Amazingly, that suppressive attitude does not now solely apply to the opposition, but is now rampant within the ranks of the ruling National Democratic Party (NDP) itself. Several promising NDP members have been sidelined in the upcoming municipalities elections. The NDP leaders and decision-makers appear to be preoccupied with winning all the seats of municipal councils and excluding all ‘other’. Only now the ‘other’ does not come from outside the NDP but may be an NDP woman, Copt or young man, who are excluded from running the elections on grounds that their chances at winning may be uncertain. The party’s decision-makers prefer to field candidates with family and tribal leverage rather than those who depend in their electoral campaign on the party’s platform and politics. Empty slogans of equal representation are put aside since the workable slogan is “the end justifies the means”.

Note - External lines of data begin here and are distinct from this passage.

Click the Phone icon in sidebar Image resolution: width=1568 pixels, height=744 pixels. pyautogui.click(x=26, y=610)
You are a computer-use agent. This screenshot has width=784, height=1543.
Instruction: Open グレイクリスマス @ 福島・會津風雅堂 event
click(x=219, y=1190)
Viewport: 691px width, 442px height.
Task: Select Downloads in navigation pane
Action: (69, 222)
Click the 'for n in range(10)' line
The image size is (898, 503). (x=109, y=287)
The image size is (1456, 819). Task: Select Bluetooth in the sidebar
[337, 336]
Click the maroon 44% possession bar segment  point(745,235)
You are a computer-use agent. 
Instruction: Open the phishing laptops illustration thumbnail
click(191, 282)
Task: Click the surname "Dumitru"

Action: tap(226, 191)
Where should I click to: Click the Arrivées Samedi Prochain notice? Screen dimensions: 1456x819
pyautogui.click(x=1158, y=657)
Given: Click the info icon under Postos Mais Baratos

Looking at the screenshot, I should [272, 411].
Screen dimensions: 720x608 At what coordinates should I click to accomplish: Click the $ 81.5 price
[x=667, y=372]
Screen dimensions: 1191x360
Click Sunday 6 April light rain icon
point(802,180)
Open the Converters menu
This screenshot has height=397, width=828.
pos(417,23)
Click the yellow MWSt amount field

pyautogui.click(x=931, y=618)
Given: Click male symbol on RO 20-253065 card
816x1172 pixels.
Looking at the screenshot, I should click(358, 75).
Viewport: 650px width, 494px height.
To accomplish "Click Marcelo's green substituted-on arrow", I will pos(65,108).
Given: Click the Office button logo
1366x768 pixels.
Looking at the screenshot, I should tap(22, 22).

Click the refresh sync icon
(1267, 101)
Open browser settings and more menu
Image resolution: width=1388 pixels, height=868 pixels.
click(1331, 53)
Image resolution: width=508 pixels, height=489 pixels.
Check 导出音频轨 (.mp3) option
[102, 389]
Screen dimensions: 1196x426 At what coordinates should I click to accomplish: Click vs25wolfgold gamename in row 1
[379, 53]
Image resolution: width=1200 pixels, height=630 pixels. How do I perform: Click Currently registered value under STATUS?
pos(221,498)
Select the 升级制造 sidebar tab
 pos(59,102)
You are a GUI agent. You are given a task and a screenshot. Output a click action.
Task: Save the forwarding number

“The end justifies the means” may be fully acceptable in genuine democracies in the West or in other parts of the world when competing parties may fight for 30 or 40 per cent of the votes, and form coalitions with other parties to win a place in the legislative body. In such cases, no party can afford to field a candidate with uncertain chances. But this is not the case in the upcoming municipal elections, for the ruling NDP is sure to control 90 per cent of the seats. The party then could have taken the risk of nominating 10 per cent of candidates with uncertain opportunities, to demonstrate a stance with balanced representation and accepting the other. But such an attitude requires political imagination and broad mindedness.
The policy of the NDP, backed by the security apparatus, has managed to empty the scene of competitors; a situation that implies that the municipal councils are corrupted before they are born; polling stations are expected to be void of voters.
I have received a host of complaints from active NDP members who were excluded from contesting the elections, for being young, women or Copts. I will present the cases in detail once the elections scheduled for 8 April end.
I dedicate this article to all those who stood against assigning quotas for women, Copts or young people. I believe that in cases of the absence of political imagination, positive discrimination remains the only effective mechanism for the emergence of a brand of democracy consistent with our society’s norms.